MARÍA ELENA BALÁN SAÍNZ
Cuba, como otros países hispanohablantes celebran hoy el Día Mundial del Idioma, mientras la UNESCO hace un llamado ante la desaparición de 219 lenguas desde 1950 en el mundo.
Legado de los conquistadores españoles, el idioma que hablamos también sufre fisuras, debido a la chabacanería con que algunos individuos se comunican con otros, en lo que se ha convertido en jerga callejera.
Debe ser responsabilidad de todos cuidar la lengua que nos legó Miguel de Cervantes y Saavedra, autor de Don Quijote de la Mancha, en cuyo honor este 23 de abril celebramos el Día del Idioma, instituido en 1995.
En la tercera edición del Atlas de la UNESCO aparece que de seis mil idiomas hablados en el orbe, 538 están en situación crítica, 502 seriamente en peligro, 632 en peligro y 607 en situación vulnerable.
Entre las lenguas desaparecidas más recientemente figuran la manés de la isla británica de Man, que se extinguió en 1974, la aasax de Tanzania en 1976, la ubyh de Turquía en 1992, y la ayak de Alaska en 2008.
No obstante, resulta alentador conocer que en las naciones suramericanas se están recuperando algunas lenguas autóctonas como el aymará, el quechua y el guaraní.

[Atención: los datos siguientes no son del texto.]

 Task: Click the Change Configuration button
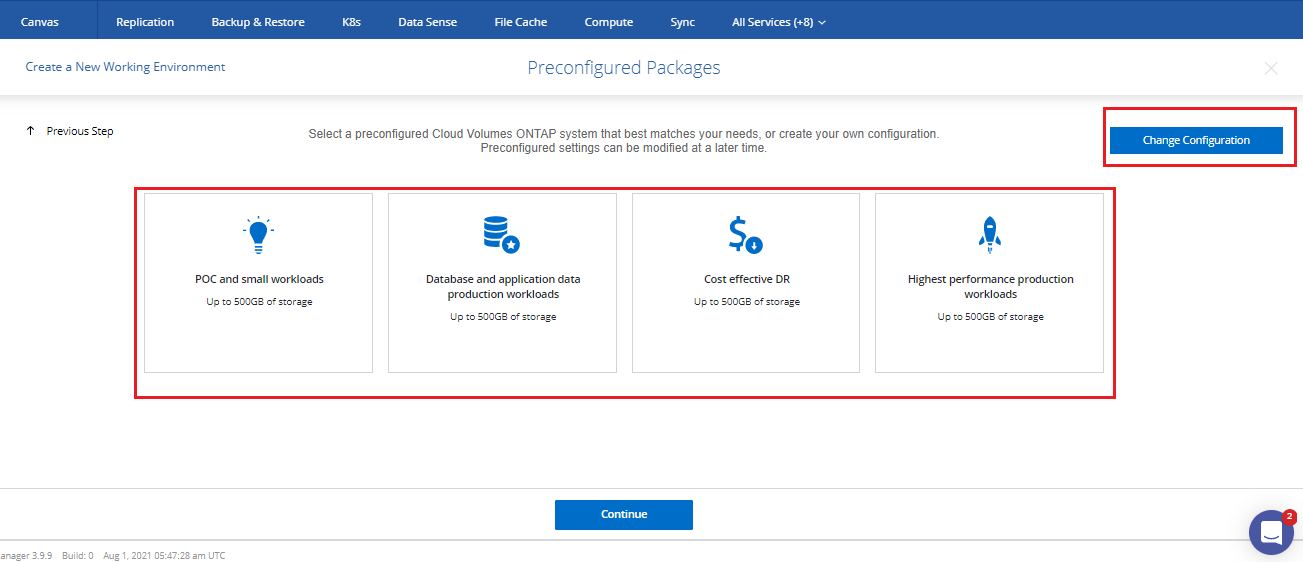[x=1196, y=141]
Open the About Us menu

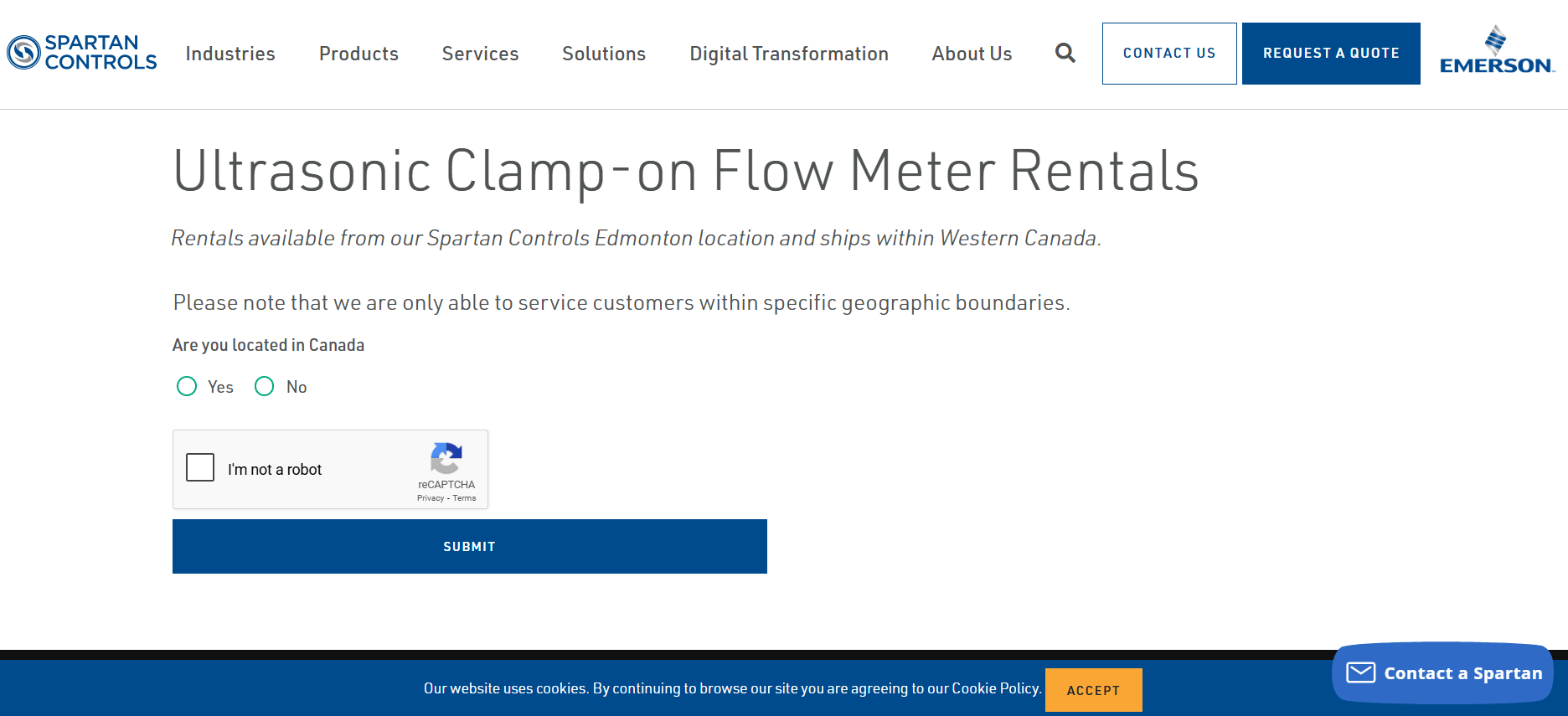(971, 53)

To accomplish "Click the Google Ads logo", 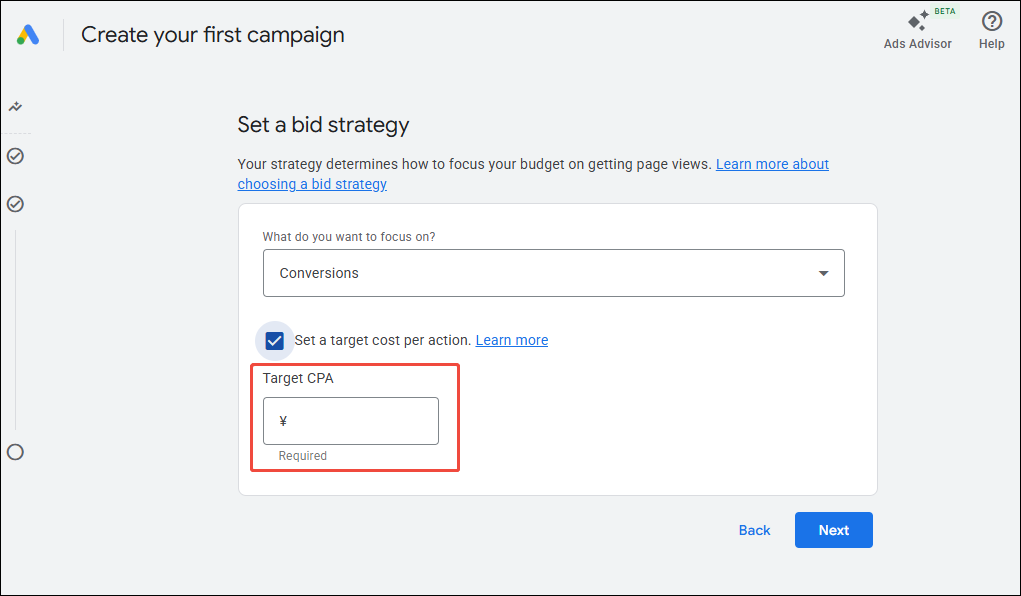I will click(x=27, y=34).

Los cubanos han estado presentes en esas regiones llevando la alfabetización mediante el programa Yo, sí puedo, bajo el respeto a los dilectos propios de muchos sitios donde hay una gran población indígena.
También extienden la enseñanza del español a otros lugares y ya suman millones de personas, que antes eran iletradas y por el apoyo de Cuba, de conjunto con gobiernos del área latinoamericana, el analfabetismo se ha erradicado en un gran porcentaje.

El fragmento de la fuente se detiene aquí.